Copy out all the rows with "screenshot" replaced by "screen image" everywhere it appears, changing nothing else. Leave the pictures out.

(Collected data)

_ _ _ _ _ _ _

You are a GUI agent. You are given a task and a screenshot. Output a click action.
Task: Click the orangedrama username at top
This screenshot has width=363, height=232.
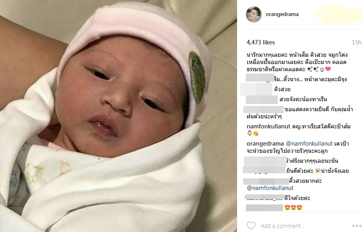pyautogui.click(x=282, y=14)
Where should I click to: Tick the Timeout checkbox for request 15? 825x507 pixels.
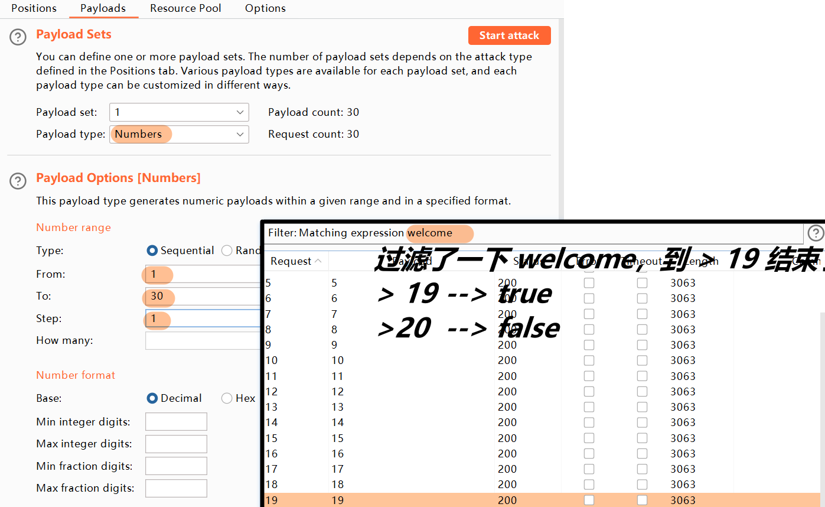click(x=642, y=438)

_ _ _ _ _ _ _

_THE RESULT_
You are a GUI agent. You are given a task and a screen image. Output a click action.
Task: Click the orangedrama username at top
This screen image has width=363, height=232.
pyautogui.click(x=282, y=14)
Where should I click to: Tick the Timeout checkbox for request 15? 825x507 pixels.
click(x=642, y=438)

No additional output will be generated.